Realtime audio decompression?

Hey guys,

For a prop I'm building, I'd like to include a little easter egg which will play back one or two short audio samples via the included DAC.

Now, the circuit doesn't contain any additional flash ram for storing the samples, so I need to fit them into the built in flash or progmem. I don't know exactly how much progmem I have left, but let's just assume it's less than 4K and I've got 1K of flash. That isn't much for one audio sample let alone two, so I've been looking for a simple way to compress and decompress the audio. If I could get even a 2:1 compression ratio, that would be fantastic.

I know about delta coding, but delta coding isn't a compression algorithm, it just converts the audio into a form which is easier to compress. So I've been trying to finding the best method by which to compress the delta coded audio sample, which I can then deompress in realtime on playback, but so far I haven't had much luck.

At this point I'm looking at the wikipedia article on entropy encoding... I think I want to use one of these schemes, but I'm not sure which one is best suited for audio. One which does not require a table of symbols would probably be best.

Linear predictive coding (LPC) is a good way to get started on compression for speech:

I think the simplest LPC decoders could fit in microcontroller code but unfortunately I don't have any specific code samples to refer you to.

--
The Gadget Shield: accelerometer, RGB LED, IR transmit/receive, speaker, microphone, light sensor, potentiometer, pushbuttons

I just want something simple. It looks like Huffman is the most efficient. I'm trying to understand how that works right now. I would think there would be a good way to do it without storing the symbol table, because with audio and using delta coding, you know that the lower values are more likely to occur than the higher values.

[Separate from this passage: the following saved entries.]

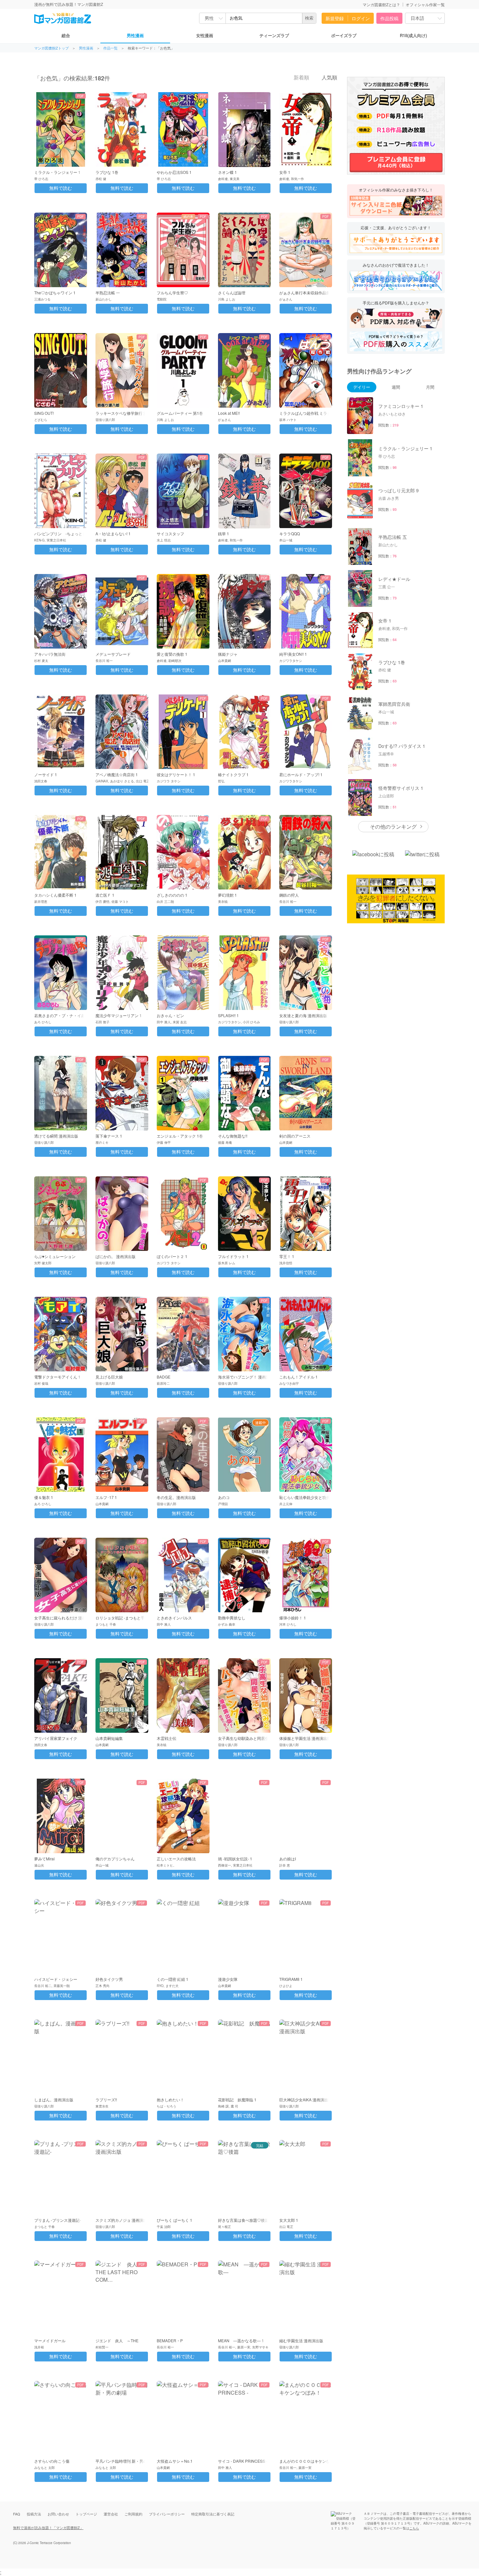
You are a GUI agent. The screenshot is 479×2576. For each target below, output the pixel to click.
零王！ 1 (286, 1256)
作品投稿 (389, 18)
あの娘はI (287, 1858)
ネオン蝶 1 (227, 172)
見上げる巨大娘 (109, 1376)
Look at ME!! (229, 413)
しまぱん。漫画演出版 (53, 2099)
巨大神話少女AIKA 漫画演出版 (305, 2099)
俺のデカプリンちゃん (115, 1858)
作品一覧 (110, 48)
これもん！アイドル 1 (298, 1376)
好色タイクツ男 (109, 1979)
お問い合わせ (58, 2513)
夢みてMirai (44, 1858)
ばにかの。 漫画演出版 (115, 1256)
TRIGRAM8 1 (291, 1979)
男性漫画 (135, 35)
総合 (66, 35)
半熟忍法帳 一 (107, 292)
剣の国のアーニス (295, 1136)
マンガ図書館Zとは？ (381, 4)
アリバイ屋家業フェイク (55, 1738)
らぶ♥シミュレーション (55, 1256)
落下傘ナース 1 (108, 1136)
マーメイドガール (49, 2340)
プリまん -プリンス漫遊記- (57, 2220)
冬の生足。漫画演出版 (176, 1497)
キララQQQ (289, 533)
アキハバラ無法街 (49, 654)
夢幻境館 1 (227, 895)
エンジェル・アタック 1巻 (180, 1136)
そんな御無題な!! (232, 1136)
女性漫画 (204, 35)
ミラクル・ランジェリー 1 (57, 172)
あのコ (224, 1497)
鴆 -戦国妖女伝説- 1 (235, 1858)
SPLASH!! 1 (228, 1015)
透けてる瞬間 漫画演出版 (56, 1136)
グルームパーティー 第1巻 (180, 413)
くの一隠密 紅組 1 (172, 1979)
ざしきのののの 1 (172, 895)
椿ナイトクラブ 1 (233, 774)
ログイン (361, 18)
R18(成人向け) (413, 35)
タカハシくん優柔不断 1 (55, 895)
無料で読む (60, 188)
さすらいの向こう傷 (51, 2461)
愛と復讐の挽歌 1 (172, 654)
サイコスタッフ (170, 533)
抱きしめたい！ (170, 2099)
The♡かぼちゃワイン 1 (55, 292)
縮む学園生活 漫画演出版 (301, 2340)
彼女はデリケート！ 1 (176, 774)
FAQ (16, 2513)
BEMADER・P (170, 2340)
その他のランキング (393, 826)
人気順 (328, 77)
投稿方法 (34, 2513)
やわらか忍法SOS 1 (174, 172)
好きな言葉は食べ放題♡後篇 (243, 2220)
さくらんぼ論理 (231, 292)
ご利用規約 (133, 2513)
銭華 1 (223, 533)
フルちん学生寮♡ (172, 292)
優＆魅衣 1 (43, 1497)
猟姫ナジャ (228, 654)
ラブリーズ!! (106, 2099)
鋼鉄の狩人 (289, 895)
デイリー (361, 387)
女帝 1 (284, 172)
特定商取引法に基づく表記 (212, 2513)
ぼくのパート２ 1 (172, 1256)
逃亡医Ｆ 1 (104, 895)
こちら (414, 2528)
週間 (396, 387)
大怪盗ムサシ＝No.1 (175, 2461)
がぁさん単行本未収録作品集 (304, 292)
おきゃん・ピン (170, 1015)
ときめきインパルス (174, 1617)
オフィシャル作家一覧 (425, 4)
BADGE (163, 1376)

So I guess I'm looking to construct a huffman table where 0 is the most likely to occur, and -127 and +127 are the least likely.

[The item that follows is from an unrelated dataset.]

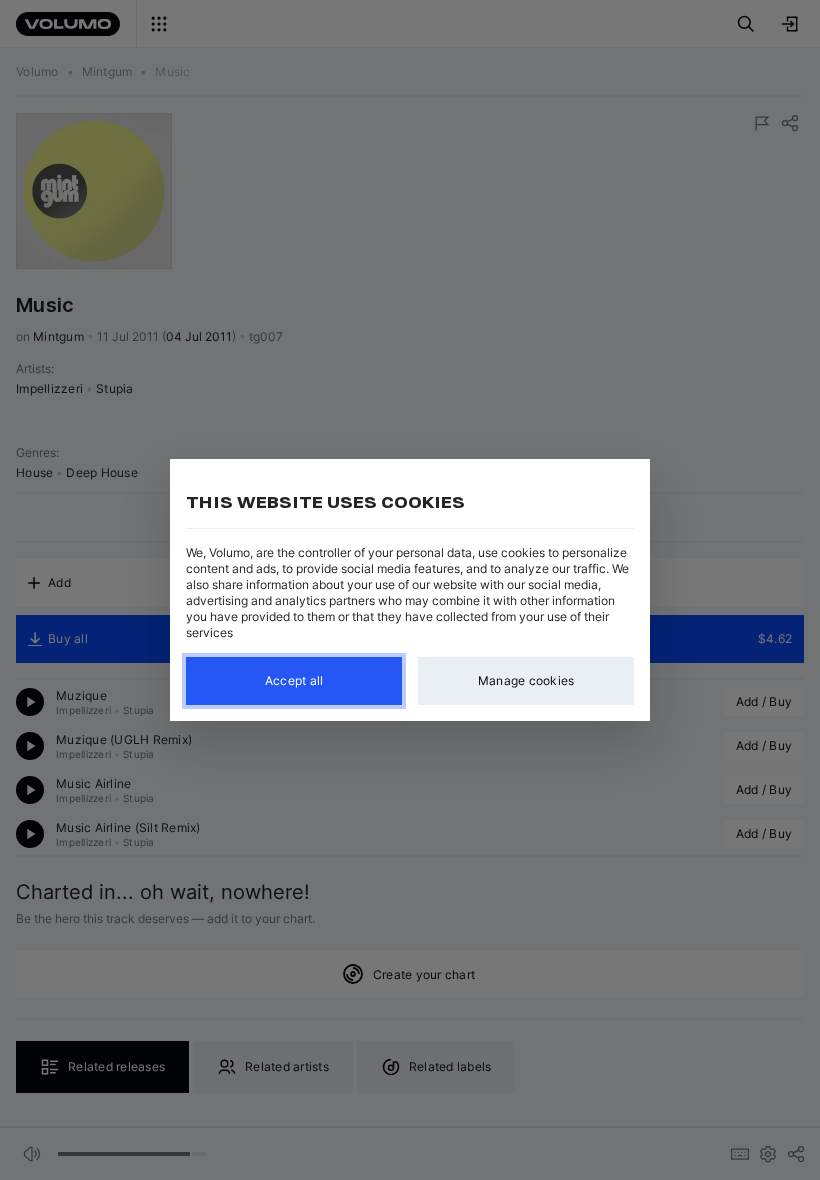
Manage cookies (526, 680)
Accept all (294, 680)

I don't think huffman is going to get me where I need to be, because the two samples I want to include are around 6K and 15K in size after being converted to 8 bits at 8000hz.

I was looking at the sound data though, and it sure looks like one should be able to get better than 4:1 compression without much difficulty. I mean in general, it looks like one could linearly interpolate over four or more samples on average and still have a pretty accurate reproduction of the waveform. Also, it occured to me that instead of interpolating linearly, one could interpolate using cosine, and get a more accurate reproduction, and if there are artifacts, they'd probably be easier on the ears. And I've already got a sine table in my code.

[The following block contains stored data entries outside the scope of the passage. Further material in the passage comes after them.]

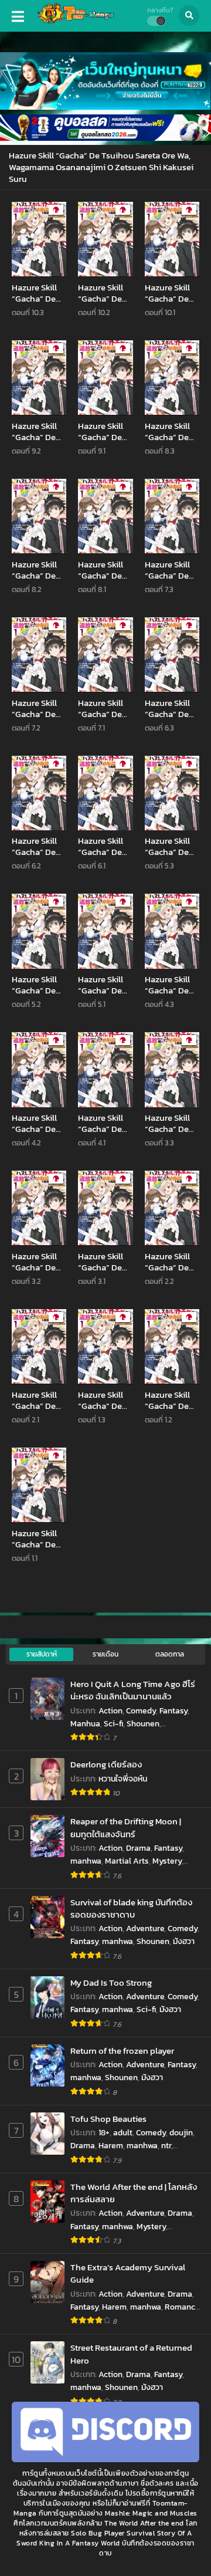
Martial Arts (127, 1861)
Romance (182, 2307)
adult (122, 2133)
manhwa (85, 1861)
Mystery (167, 1861)
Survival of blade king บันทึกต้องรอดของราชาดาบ (131, 1908)
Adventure (145, 1928)
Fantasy (173, 1711)
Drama (138, 1848)
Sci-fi (113, 1724)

I'm counting the samples right now in areas of quiet and speech, and it seems like there's between 4 and 8 samples over which a half cosine, scaled properly, would be a good match. You'd need one byte to define the start point, and another to define the endpoint, but the endpoint of one would be the startpoint of another, so those count as just one byte per cosine. Then you'd need the number of samples over which to interpolate. You could use another byte for that, but a nibble should be sufficient. Also, we need a way to choose which half of the cosine to use. You could use a bit for that, but I think that just using the sign of the difference between the start position of this half cosine and the next will give the result we're looking for.

The only thing remaining is how to decide is how many samples we can interpolate for each half cosine before switching to the next. That, I'm not too sure about. I guess you could try both upslope and downslope half-cosines and different sample lengths, and have some kind of error metric and if you exceed that that's where you switch to the next one. Though something tells me there's gotta be a better way.

Anyway, let's say it's two bytes per half-cosine, and each covers 4-8 bytes. That's an average of 6 bytes coverage for 2 bytes, so that would be a 1:3 compression ratio. Not bad. And you could increase it if you only stored a nybble for the number of samples in each half-cosine.

Hm, it seems that doing that may be totally unecessary.

I've been experimenting in sound forge, and I decided to see what the samples would sound like if even fewer bits were used to encode them. So, I took the 8bit 8000hz samples, and reduced the volume by 10%. Then I restored the original volume by increasing it by 1000%. The resulting waveform was clearly aliased into around 10 discreet levels, with 95% of the audio being within the first 8. And when I played it back... it actually sounded really good. Way better than I would have expected it to. It would seem the samplerate is far more important than the number of bits used to encode the sample, because here I have cut the number of bits used to around 37% and the result sounds pretty good, but if I merely halve the samplerate to 4000hz, the sound comes out all muffled.

3:1 compression isn't enough to include both samples I wanted to, but it's definitely enough to include the shorter one which was only 6K to begin with.

Now to see if I can get away with 4:1 or 6:1 compression.

[edit]

Well, it seems if I drop the number of discreet levels down to 6 that the speech is still intelligible, but only barely. So there's no point trying to get it down to 4 levels.

I just realised though that I only counted the number of levels on one side of 0 though. So those 10 discreet levels were more like 20. So that was more like a 4 bit encode, not a 3 bit like I thought. So 2:1 compression. Still good enough perhaps for the one sample, but not nearly enough for the other.

I don't know if this will help you, but it may:

I found that earlier. It doesn't really seem to be a general compression algorithm. Rather it is a way to compress sound in a way that is suitable for playback with an RC filter. Without the RC filter there to fiddle with the output you'd need to simulate it in software.

Anyway, I discovered just now I don't have nearly as big a problem as I thought I did. I forgot how much flash the Atmega328 has, and I assumed it was more like 8K. It's actually 32K, and my program is only 10K, so I actually have around 20K to play with. That's almost enough to store both my samples without any compression at all, and if I store them as 4bit instead of 8bit, I should have have room to spare.

Now I just need a way to convert the files to 4 bit and output the source code for progmem storage. I think I can use Processing to do that but I haven't looked into what it can do yet.